What the exercise asks | Reproduce every one of the entries below word for word. Leave the pictures out of your answer.

Given information |
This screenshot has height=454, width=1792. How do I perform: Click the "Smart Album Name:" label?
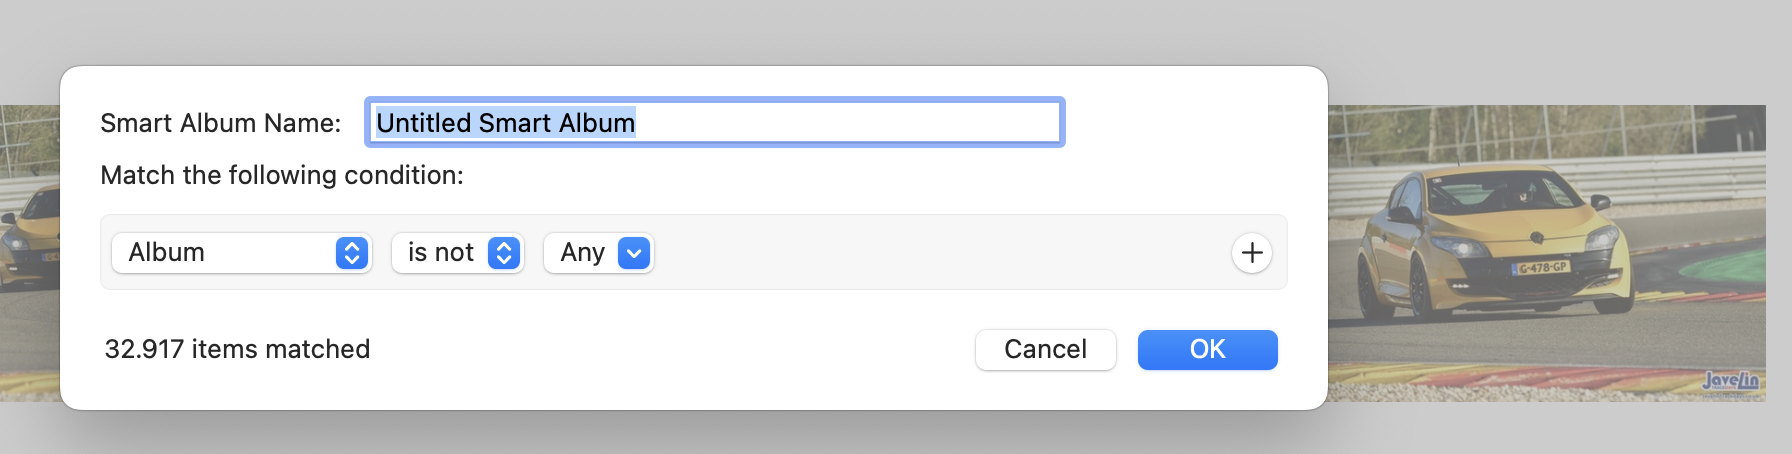(x=220, y=123)
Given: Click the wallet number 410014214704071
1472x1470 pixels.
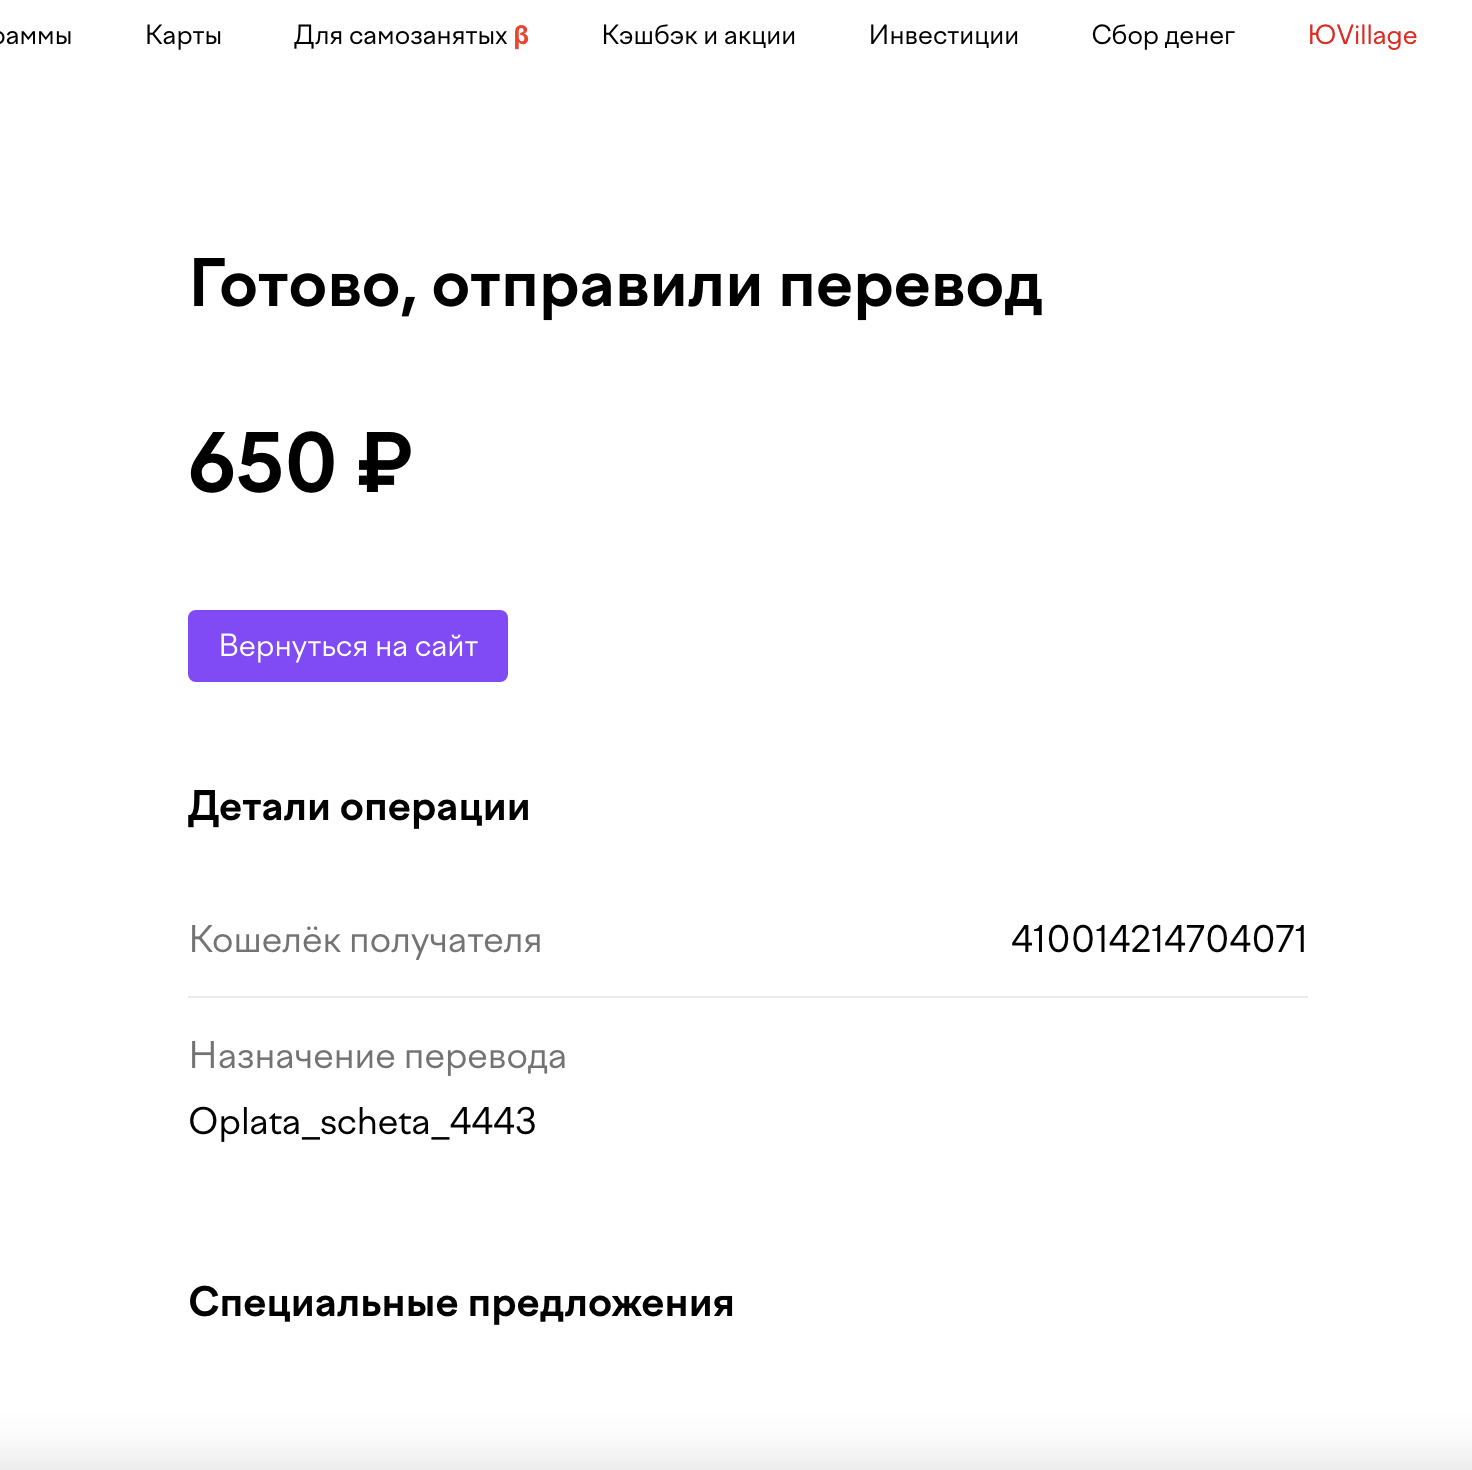Looking at the screenshot, I should click(x=1159, y=939).
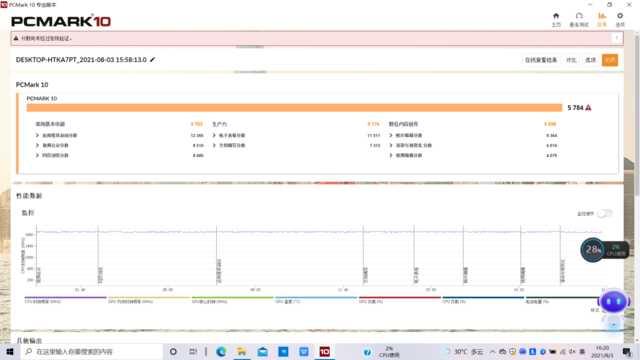This screenshot has height=360, width=640.
Task: Expand first chevron under Digital Content Creation
Action: point(391,135)
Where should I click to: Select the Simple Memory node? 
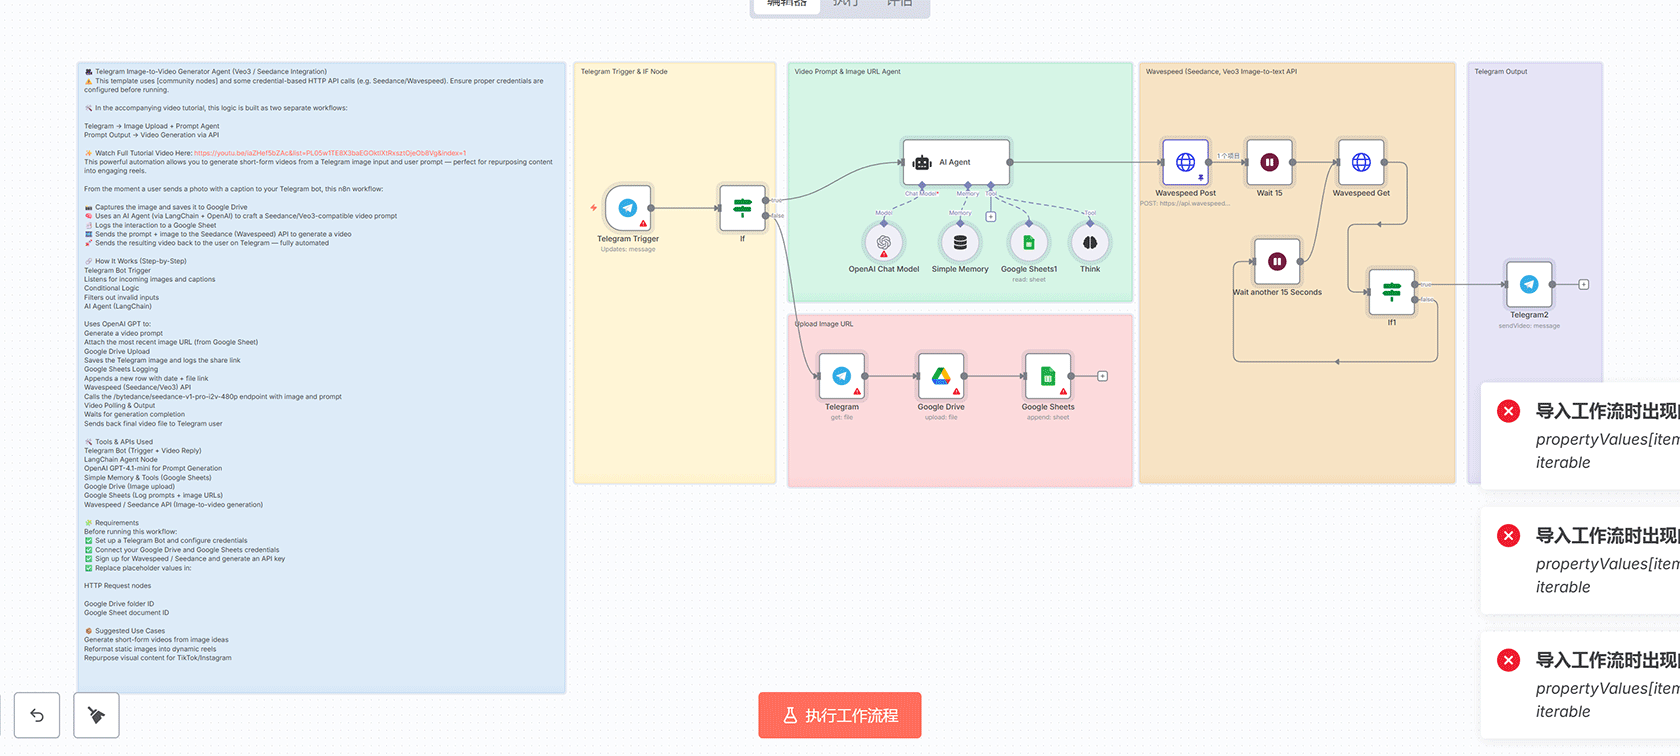960,243
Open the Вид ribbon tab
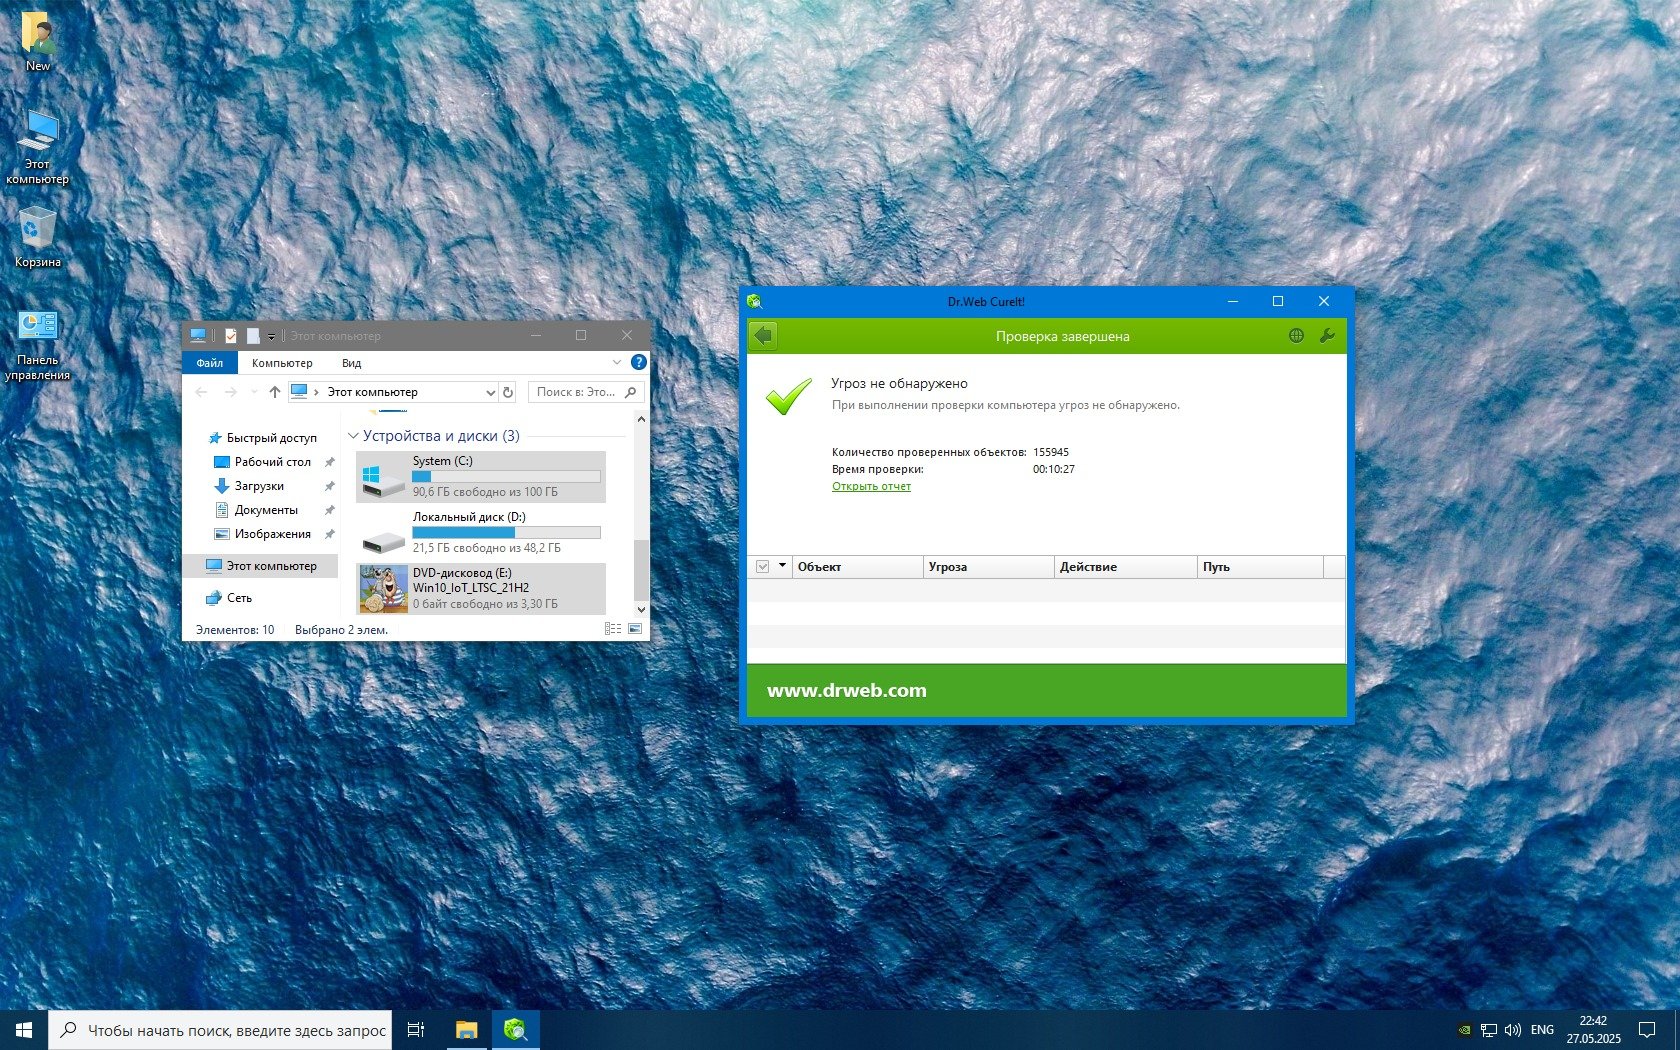 pyautogui.click(x=351, y=363)
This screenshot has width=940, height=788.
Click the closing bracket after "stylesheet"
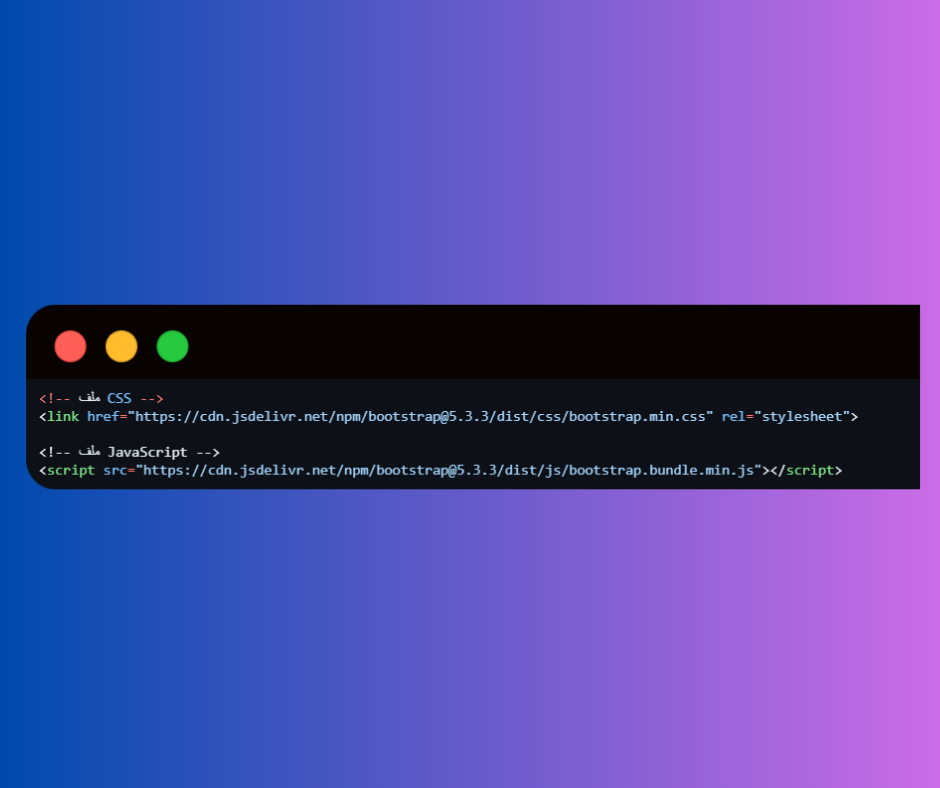854,417
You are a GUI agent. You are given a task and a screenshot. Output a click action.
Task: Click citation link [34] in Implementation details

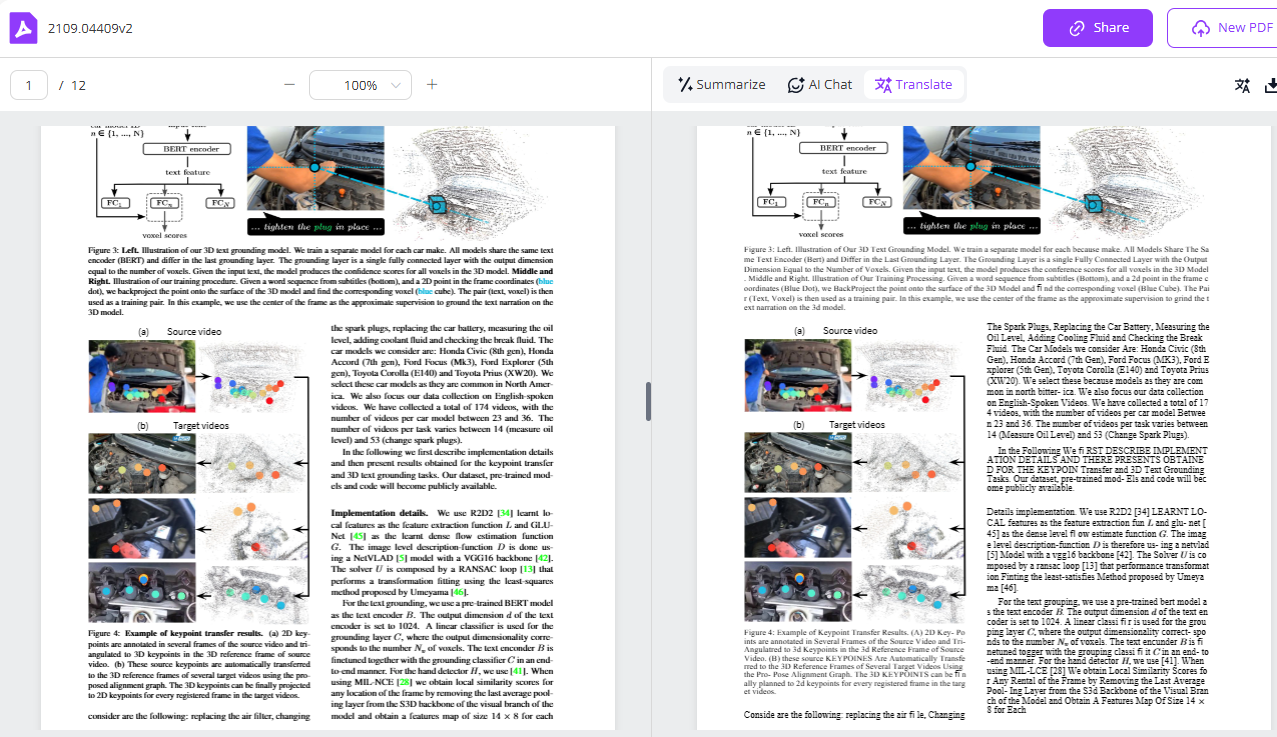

Completed exercise |
This screenshot has height=454, width=1792. How do I perform: Click the "Smart Album Name:" label?
(x=220, y=123)
Given: Click the wallet number 410014214704071
1472x1470 pixels.
Looking at the screenshot, I should click(x=1159, y=939).
This screenshot has height=360, width=640.
Task: Expand first chevron under Digital Content Creation
Action: point(391,135)
Where should I click to: Select the Simple Memory node? 
960,243
Open the Вид ribbon tab
 pyautogui.click(x=351, y=363)
This screenshot has width=940, height=788.
Click the closing bracket after "stylesheet"
854,417
You are a GUI agent. You are given a task and a screenshot. Output a click action.
Task: Click citation link [34] in Implementation details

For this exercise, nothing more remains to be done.